I’ve written before about the incredible potential the 2012 US elections showed – namely that a huge (and growing) coalition of various social groups working in solidarity with each other can and will win elections. Earlier today, Representative Nancy Pelosi announced that she would attempt to represent that coalition in the House of Representatives. She held a press conference surrounded by newly elected women, many of whom I’ve already gushed about – like Representatives Tulsi Gabbard, Kyrsten Sinema, and Tammy Duckworth.
(Nancy Pelosi, speaking earlier today. Originally from here.)
Like those three, many of them were more than some of the first women ever elected to the national stage by their districts or states. But many were also the first of another marginalized social group, whether a religious minority, LGBT* person, or disabled person. In running to be the representative of this mixture of identities unified by a need for society to finally acknowledge them and address issues significant to them, Pelosi was taking a stand about what kind of a political force the Democratic Party could be, should be, and if she has her way, would be.
And then Luke Russert asked the question that’s still setting the blogosphere ablaze:
“Mrs. Pelosi, some of your colleagues privately say that your decision to stay on prohibits the party from having younger leadership. It hurts the party in the long term. What’s your response?”
Yes, he actually said that. We can of course break down the sexism embedded in that – that he avoided calling Pelosi by her earned title, that he presented his opinion as factual (“It hurts the party” not “allegedly hurting the party”), and that there’s a clear political message sent in highlighting the age of a female politician (which is clearly lost on Russert).

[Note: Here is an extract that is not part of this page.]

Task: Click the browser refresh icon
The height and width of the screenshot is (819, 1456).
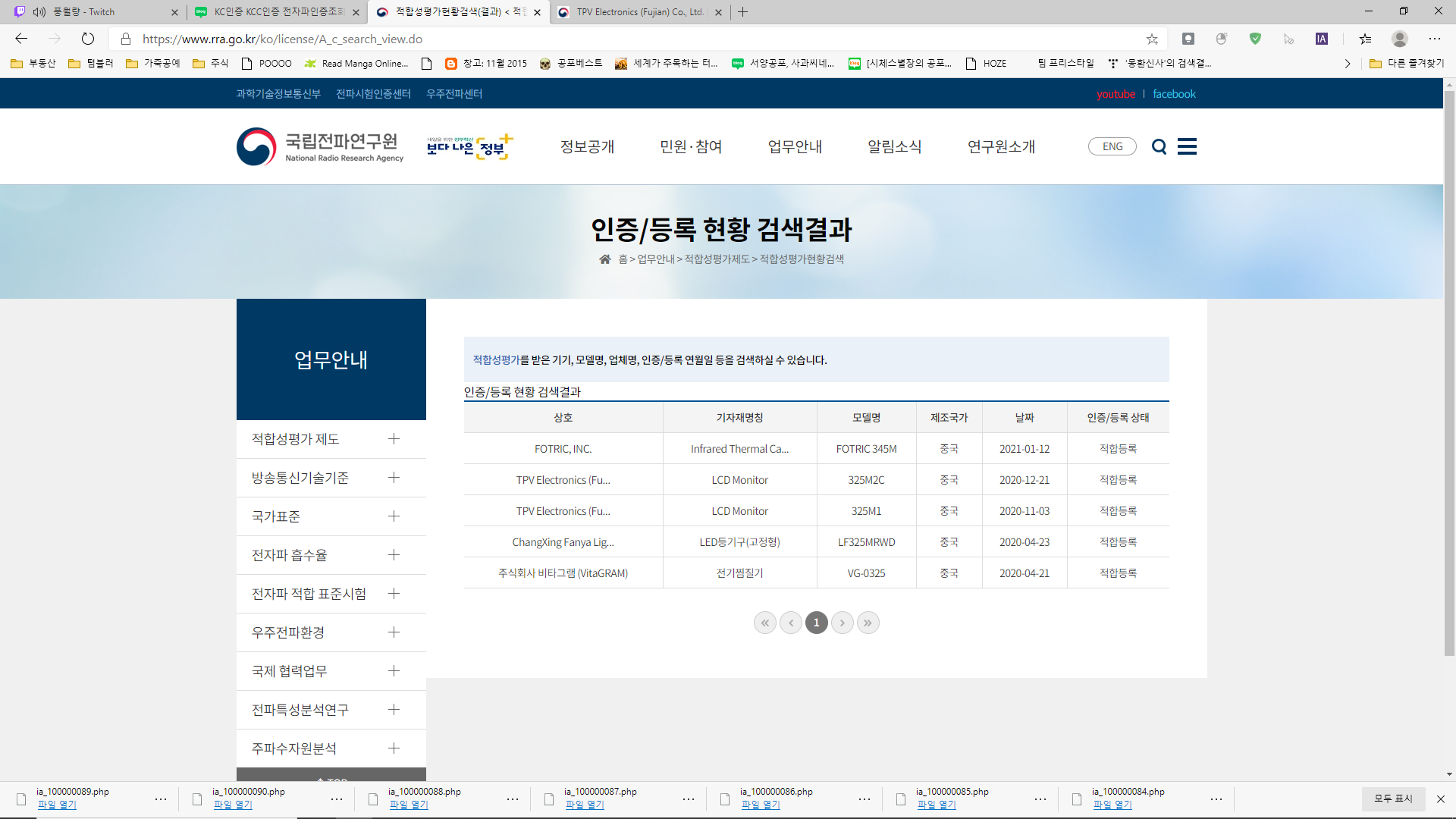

But what’s more, it treats the diverse coalition that Pelosi has spent years building as a stage prop. It’s not of importance, unlike the ostensible House Minority Leader’s age. The ally that Pelosi is for people of color, to LGBT* communities, to disparate religious groups, and to disabled people is frankly irreplaceable for the time being, but apparently that fact is like so many irrelevant to Luke Russert. In fact, the only portion of the coalition that Russert potentially even belongs to is the “young” as he’s not even thirty years old. And lo and behold, it’s the issue that he raises – age!
What we have here is the antithesis to the solidarity-focused politics of the Democrats. In Russert’s mind, evidently, when these sorts of issues of systemic power matter tends to be when they affect him specifically and directly. When they don’t though, they’re irrelevant or something he can perpetuate without a thought. It’s the opposite of solidarity. It’s narcissism. This wasn’t a mistake, but Luke Russert saying all too clearly what he really thinks.